Germany's DEAL project (in German), which includes over 60 major research institutions, has announced that all of its members are canceling their subscriptions to all of Elsevier's academic and scientific journals, effective January 1, 2017.
The boycott is in response to Elsevier's refusal to adopt "transparent business models" to "make publications more openly accessible."
Elsevier is notorious even among academic publishers for its hostility to open access, but it also publishes some of the most prestigious journals in many fields. This creates a vicious cycle, where the best publicly funded research is published in Elsevier journals, which then claims ownership over the research (Elsevier, like most academic journals, requires authors to sign their copyrights over, though it does not pay them for their writing, nor does it pay for their research expenses). Then, the public institutions that are producing this research have to pay very high costs to access the journals in which it appears. Journal prices have skyrocketed over the past 40 years.
No one institution can afford to boycott Elsevier, but collectively, the institutions have great power.
Germany-wide consortium of research libraries announce boycott of Elsevier journals over open access.
No full-text access to Elsevier journals to be expected from 1 January 2017 on.
(Score: 1, Interesting) by Anonymous Coward on Wednesday December 28 2016, @04:27AM
Including MIT (which is virtually part of the Ivy League except for sports) and their west coast counterparts (Stanford, UCal, etc) are discussing this boycott and seriously considering whether to join it.
Remember, money talks.
(Score: 0) by Anonymous Coward on Wednesday December 28 2016, @03:31PM
The boycott won't work until they change the tenure system.
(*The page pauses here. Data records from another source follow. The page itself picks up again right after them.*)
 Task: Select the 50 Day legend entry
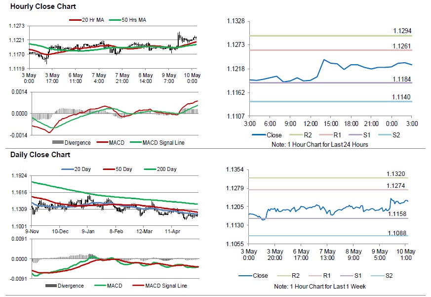point(121,170)
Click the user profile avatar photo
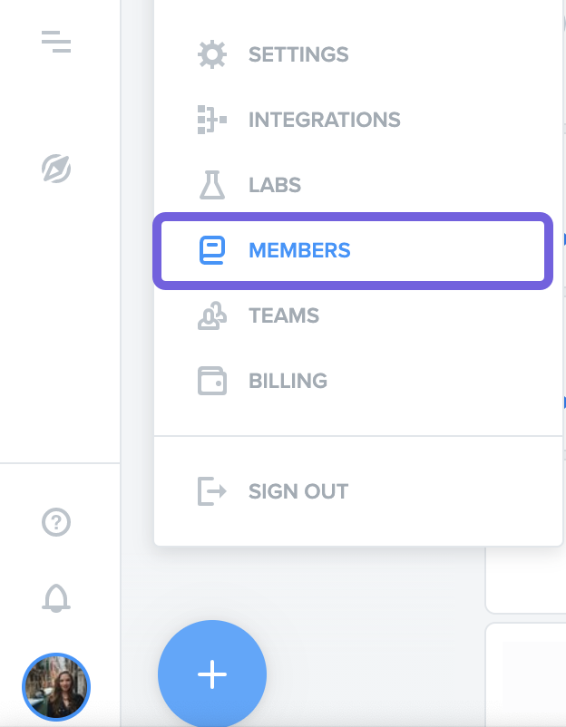This screenshot has height=727, width=566. [56, 687]
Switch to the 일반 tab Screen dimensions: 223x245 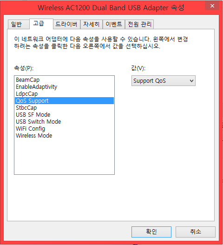(18, 25)
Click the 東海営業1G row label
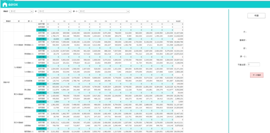 [x=28, y=44]
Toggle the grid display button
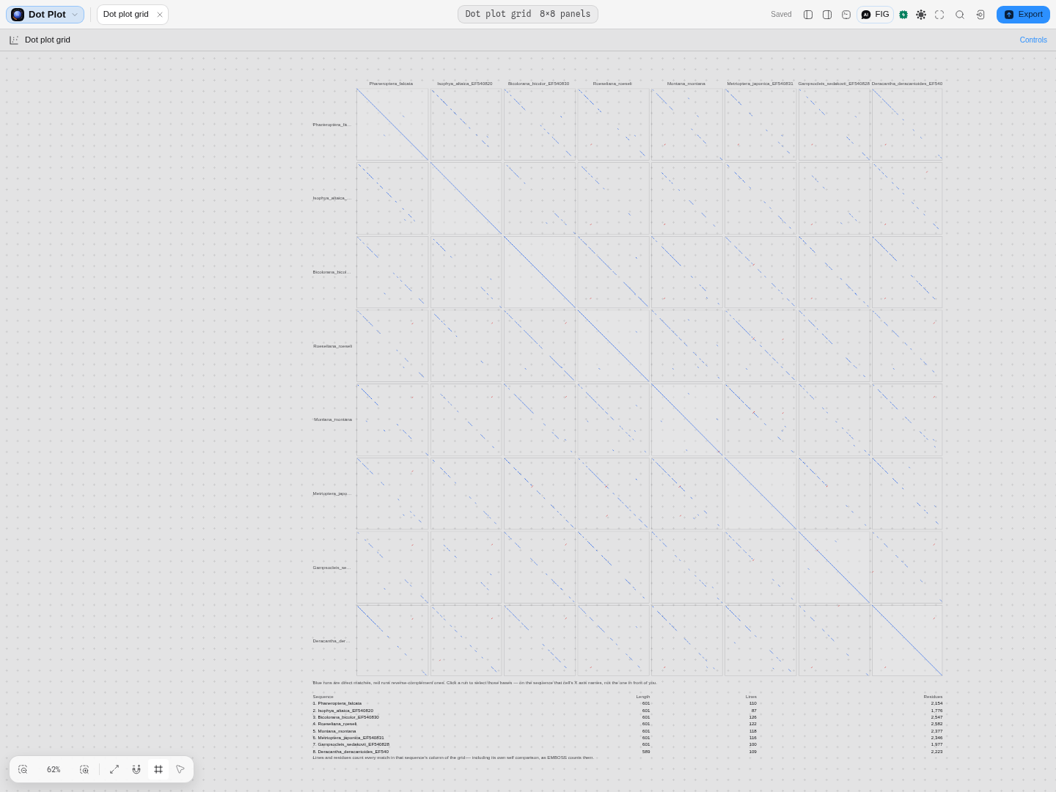 [158, 769]
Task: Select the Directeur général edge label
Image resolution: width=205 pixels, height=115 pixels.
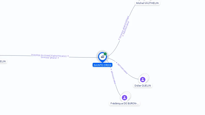Action: click(x=49, y=58)
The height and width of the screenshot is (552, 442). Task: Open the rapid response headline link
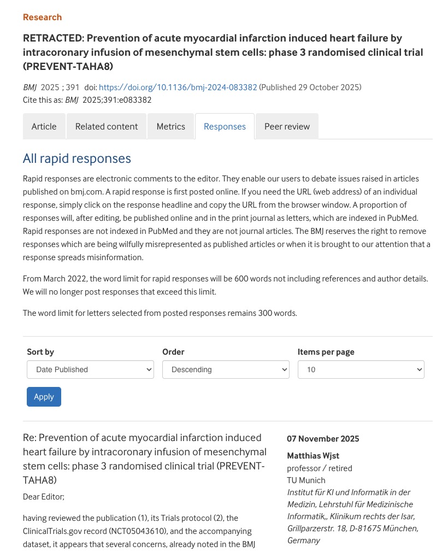pyautogui.click(x=145, y=459)
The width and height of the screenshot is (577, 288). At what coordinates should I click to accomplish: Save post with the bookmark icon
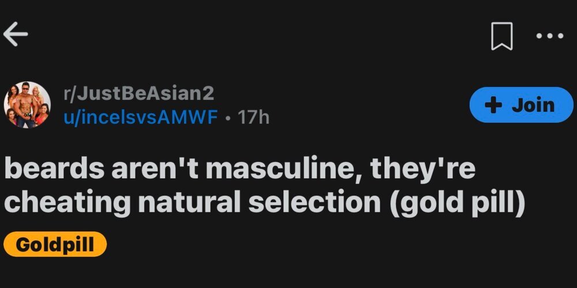[501, 36]
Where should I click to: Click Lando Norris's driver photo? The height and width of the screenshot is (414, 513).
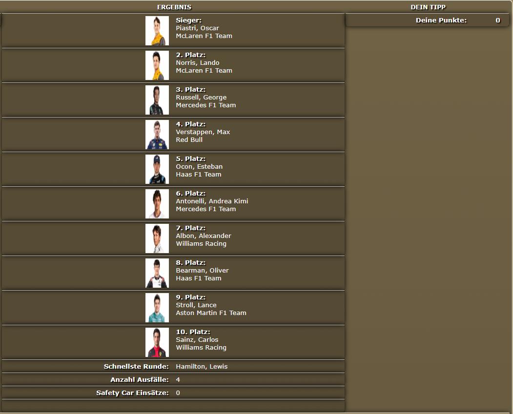click(x=157, y=65)
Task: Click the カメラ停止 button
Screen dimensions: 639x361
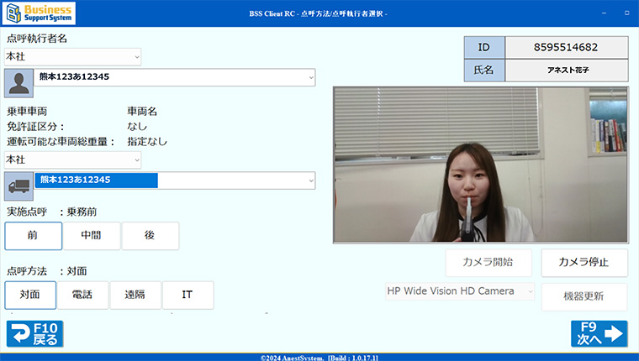Action: [x=584, y=262]
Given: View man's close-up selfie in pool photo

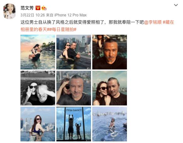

Why would a junior faculty member stressing over "publish or perish" forgo publishing in a high-impact journal? It is easy for you to cry "waah, waah, open access, waah," but it isn't your career on the line and you're not the one investing seven years for a chance to grab the brass ring. The junior faculty are the ones who have to publish more, so if you want them to not publish in these journals, you need to incentivize it somehow, such as change the weight given to journal impact numbers.
(Score: 2) by urza9814 on Wednesday December 28 2016, @09:18PM
This is why the boycott must be lead by the institutions rather than the individual scientists -- which is exactly what's being discussed. And I'll add that it needs to be an actual boycott, not just a press release. If the University you want to work for is boycotting Elsevier and you need to show them that you've published ten papers, then you better have those papers published somewhere that isn't Elsevier. If the papers are only published in an Elsevier journal, then as far as the boycotting university is concerned they don't exist.
Get every Ivy League to boycott Elsevier and it means every researcher who works for or wants to work for an Ivy League institution HAS TO boycott Elsevier too.